**EXTRACTED INFORMATION:**
__________
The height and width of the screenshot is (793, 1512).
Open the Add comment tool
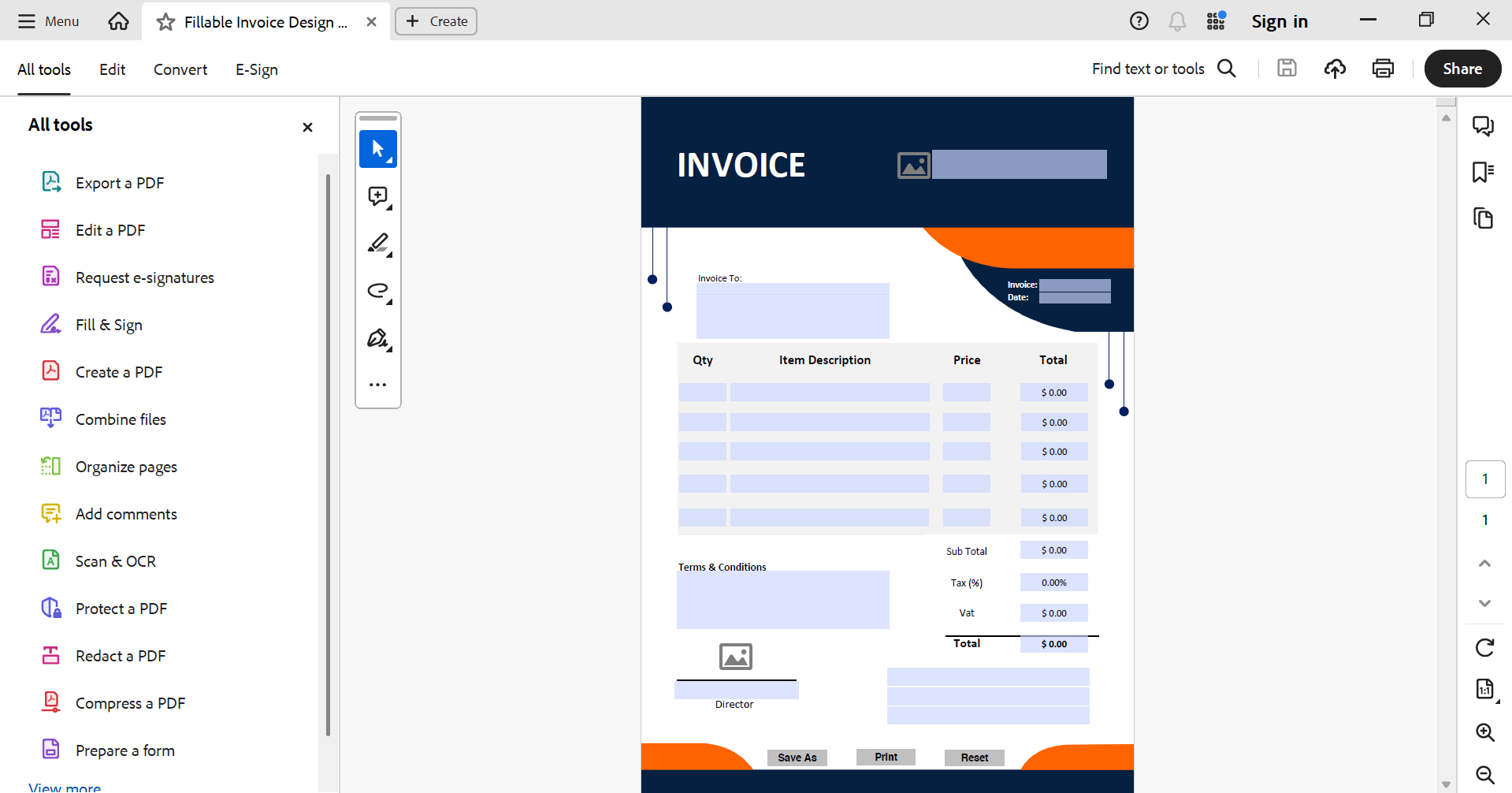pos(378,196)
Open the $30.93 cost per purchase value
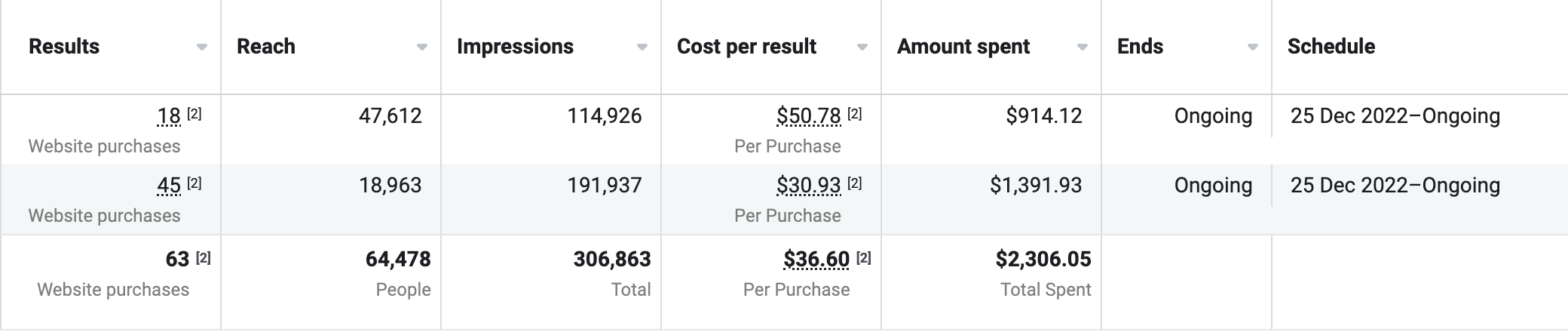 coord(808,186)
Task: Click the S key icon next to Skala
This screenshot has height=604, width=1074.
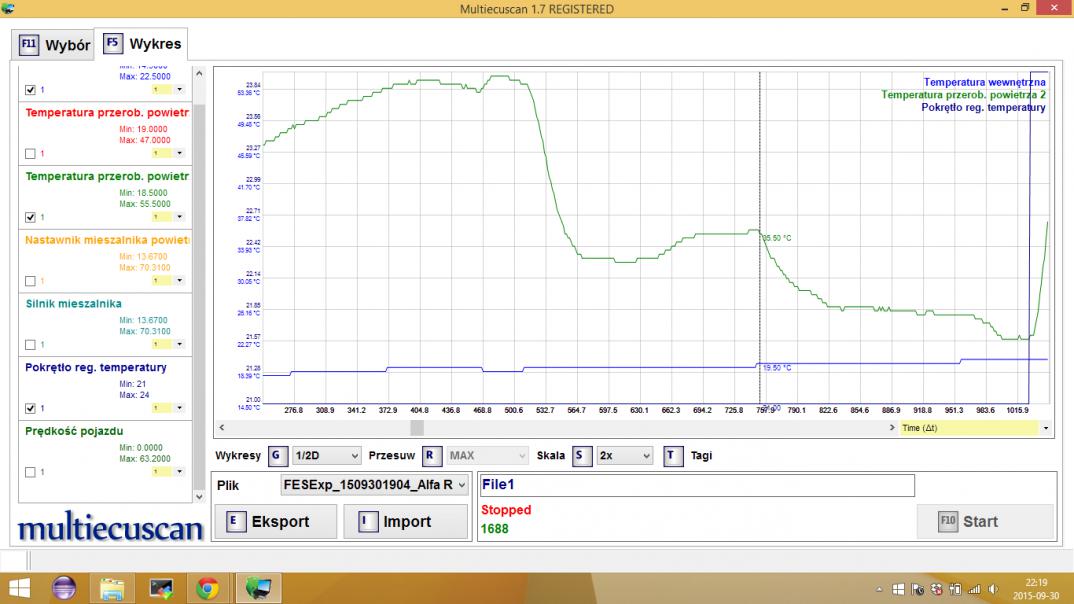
__________
**WHAT TO PRODUCE:** Set out the lines above as a Markdown table with the columns No. and Line, giving each row its number and skipping any blank lines. Omit the pictures.

**TASK OUTPUT:**
| No. | Line |
|---|---|
| 1 | The height and width of the screenshot is (793, 1512). |
| 2 | Open the Add comment tool |
| 3 | pos(378,196) |
| 4 | Open the $30.93 cost per purchase value |
| 5 |  coord(808,186) |
| 6 | Task: Click the S key icon next to Skala |
| 7 | This screenshot has height=604, width=1074. |